The data source is integrated into your connector.

Synchronize your data sources with a connector

Data sources are synchronized with the associated connector automatically once a day so that any data source changes are reflected in Amazon Q Business. If you make changes to any of your data sources and you'd like to synchronize (scan) the data immediately, you can perform an on-demand synchronization.

Syncing is incremental, so Amazon Q Business only processes the objects in your data sources that have been added, modified, or deleted since the last sync.

Steps
  1. Log in to workload factory using one of the console experiences.

  2. From the Knowledge bases & Connectors tab, select the connector that you want to synchronize.

  3. Select the option button and select Manage connector.

  4. Select the Actions menu and select Scan now.

    You'll see a message that your data sources are being scanned, and a final message when the scan is complete.

Result

The connector is synchronized with the attached data sources and Amazon Q Business will start using the newest information from your data sources.

Pause or resume a scheduled synchronization

If you want to pause or resume the next synchronization (scan) of the data sources, you can do so at any time. You might need to pause the next scheduled synchronization if you are going to make changes to a data source and don't want the synchronization happening during the change window.

Steps
  1. Log in to workload factory using one of the console experiences.

  2. From the connector inventory page, select the connector for which you want to pause or resume scans.

  3. Select the option button and select Manage connector.

  4. Select the Actions menu and select Scan > Pause scheduled scan or Scan > Resume scheduled scan.

    You'll see a message that the next scheduled scan has either been paused or resumed.

Delete a connector

If you no longer need a connector, you can delete it. When you delete a connector, it is removed from workload factory and the volume that contains the connector is deleted. Deleting a connector is not reversible.

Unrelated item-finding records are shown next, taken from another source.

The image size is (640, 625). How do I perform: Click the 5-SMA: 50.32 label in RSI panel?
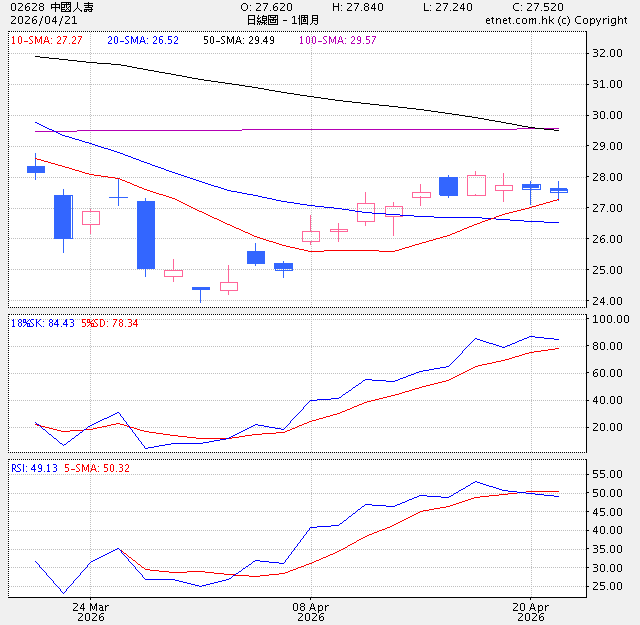[98, 467]
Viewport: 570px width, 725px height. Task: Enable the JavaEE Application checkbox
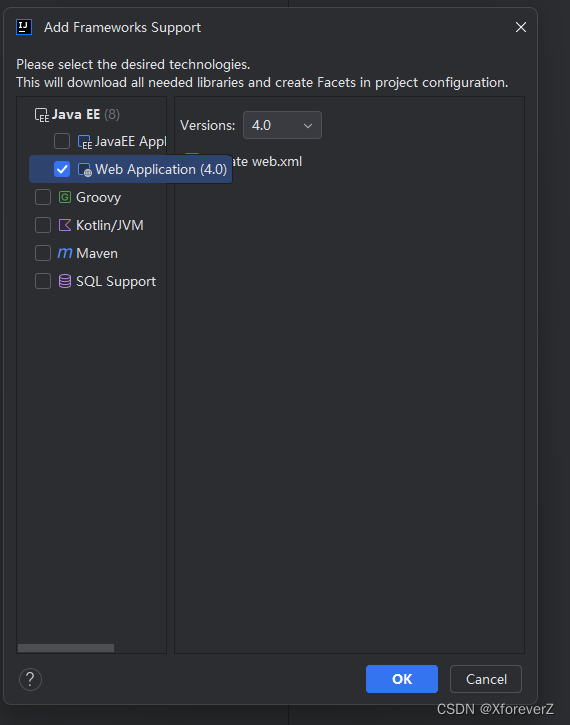coord(62,141)
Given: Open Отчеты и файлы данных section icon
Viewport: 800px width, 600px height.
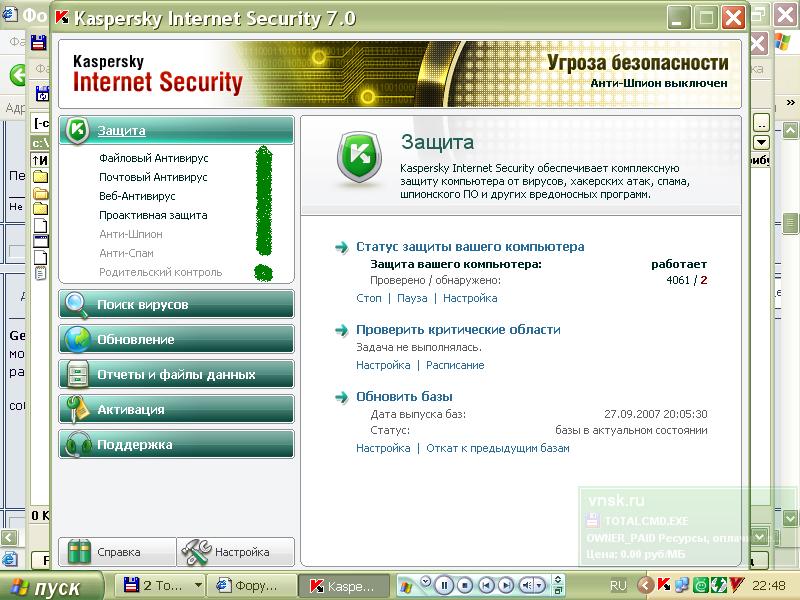Looking at the screenshot, I should pyautogui.click(x=76, y=375).
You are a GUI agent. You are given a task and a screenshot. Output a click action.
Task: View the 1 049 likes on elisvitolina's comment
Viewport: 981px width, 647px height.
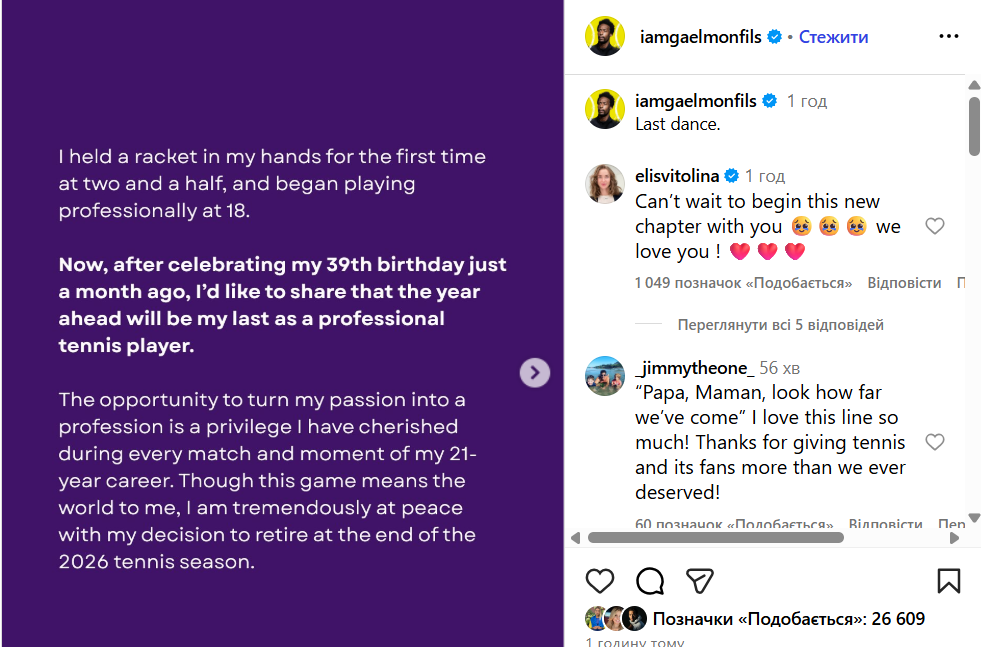pos(743,283)
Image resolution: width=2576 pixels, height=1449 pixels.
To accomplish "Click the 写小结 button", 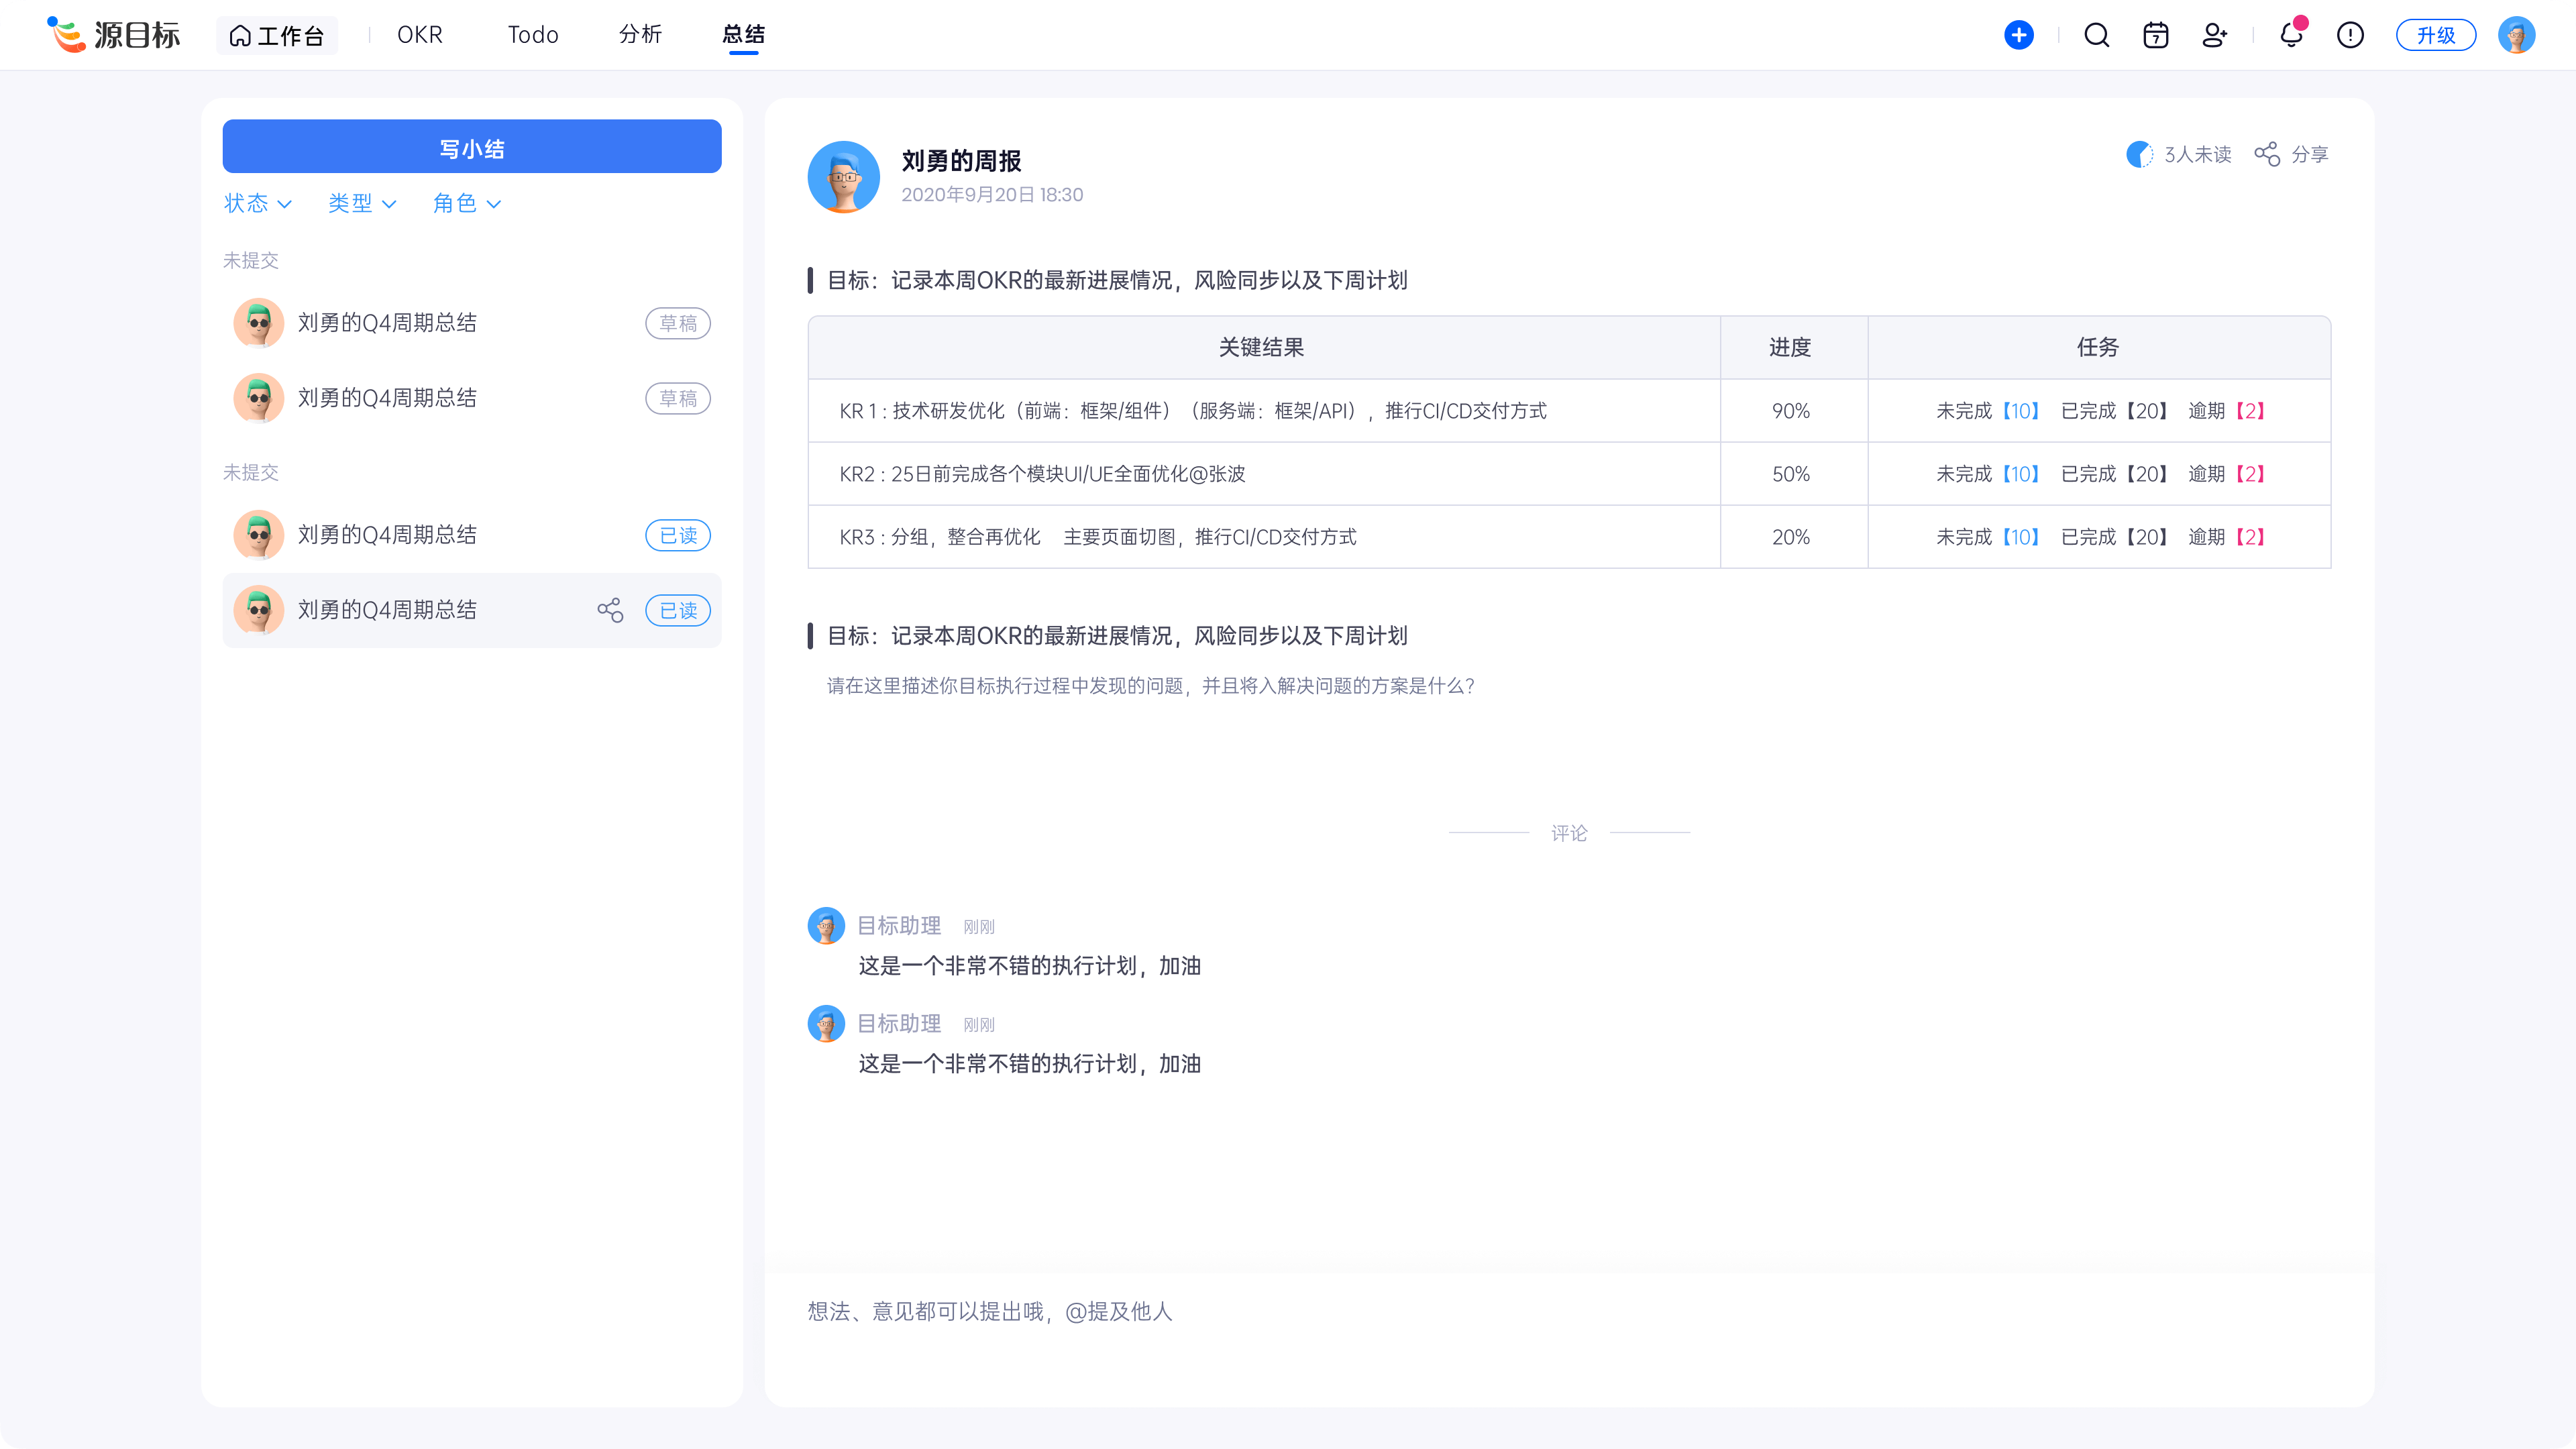I will (x=472, y=147).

When you delete a connector, you should also disassociate the connector from any agents it is associated with to fully delete all resources associated with the connector.

Steps
  1. Log in to workload factory using one of the console experiences.

  2. From the Knowledge bases & Connectors inventory page, select the connector that you want to delete.

  3. Select the option button and select Manage connector.

  4. Select the Actions menu and select Delete connector.

  5. In the Delete connector dialog, confirm that you want to delete it and select Delete.

Result

The connector is removed from workload factory and its associated volume is deleted.